_Required action_
Set out each line from the following listing that includes the word "Select".

_Data listing_
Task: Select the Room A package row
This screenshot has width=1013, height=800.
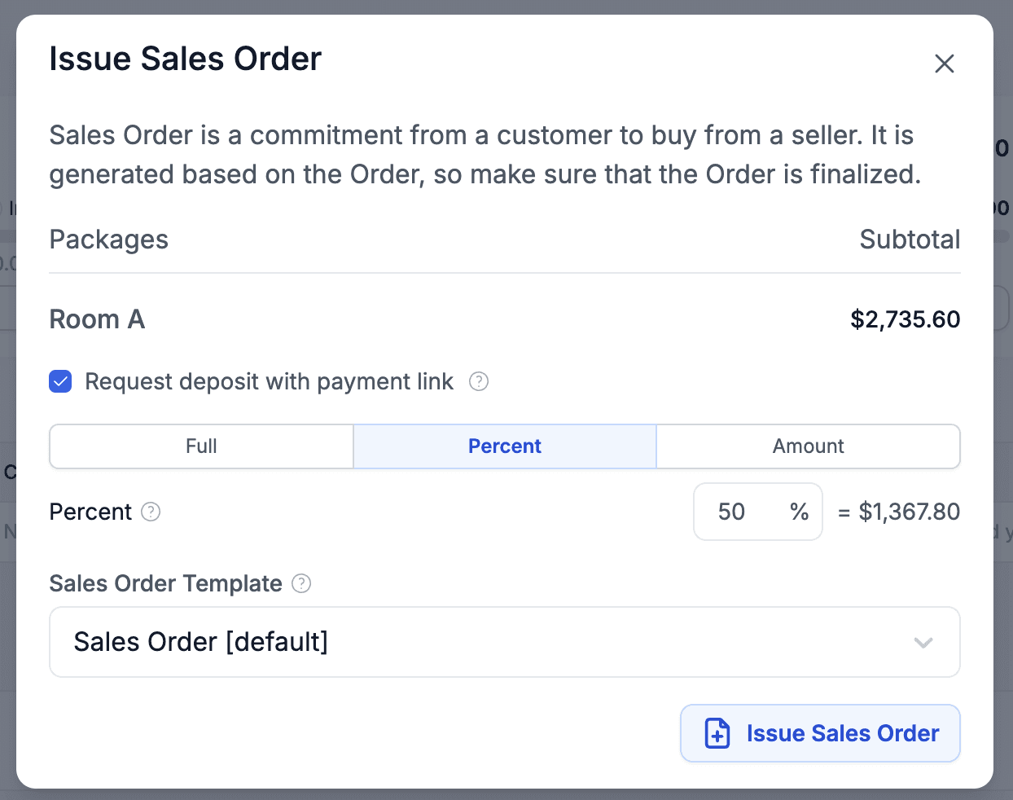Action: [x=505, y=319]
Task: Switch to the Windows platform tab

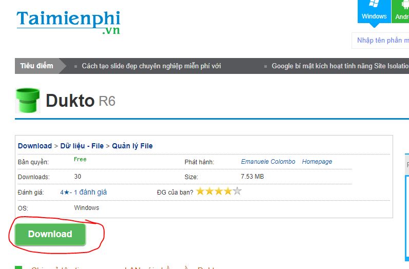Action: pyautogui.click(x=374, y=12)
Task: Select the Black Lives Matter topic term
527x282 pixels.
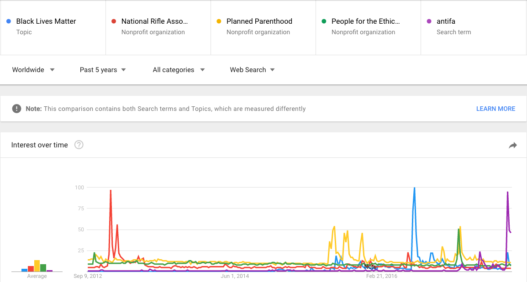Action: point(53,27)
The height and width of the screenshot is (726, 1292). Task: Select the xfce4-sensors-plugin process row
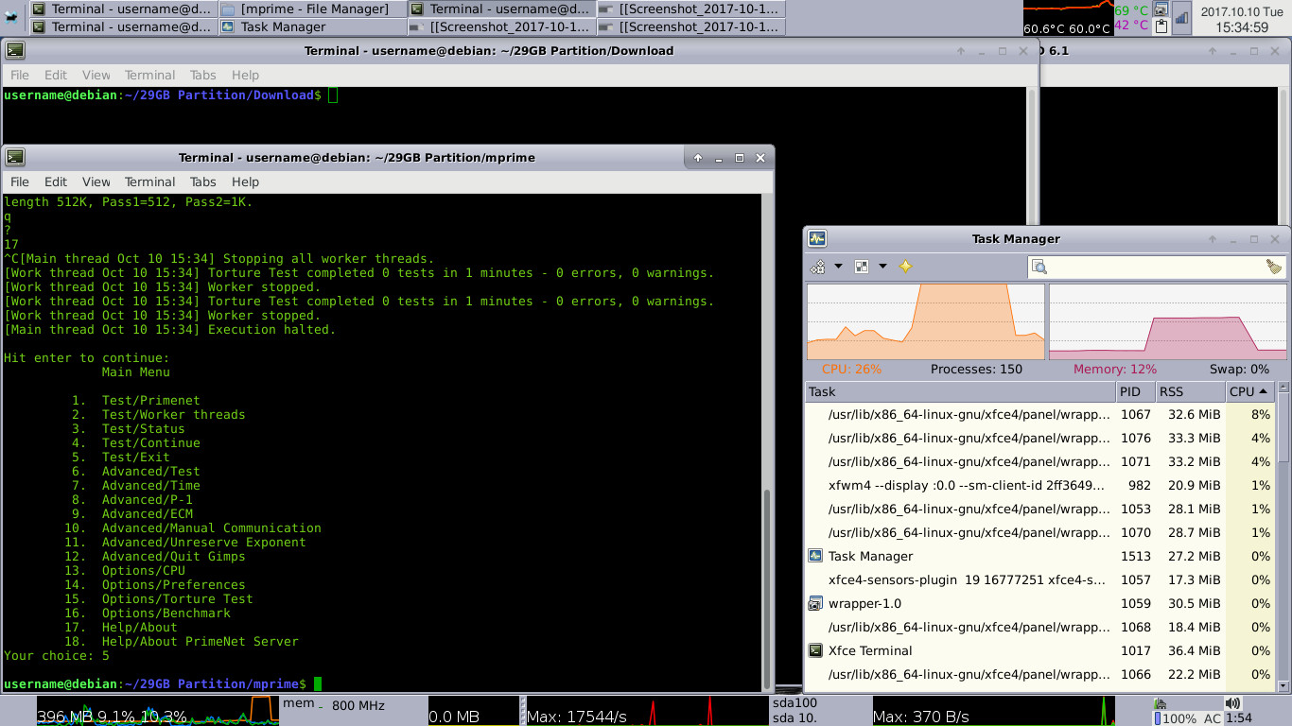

_Reply to the exercise_
Task: Select the Room A package row
Task: Select the Black Lives Matter topic term
The height and width of the screenshot is (726, 1292). Task: Select the xfce4-sensors-plugin process row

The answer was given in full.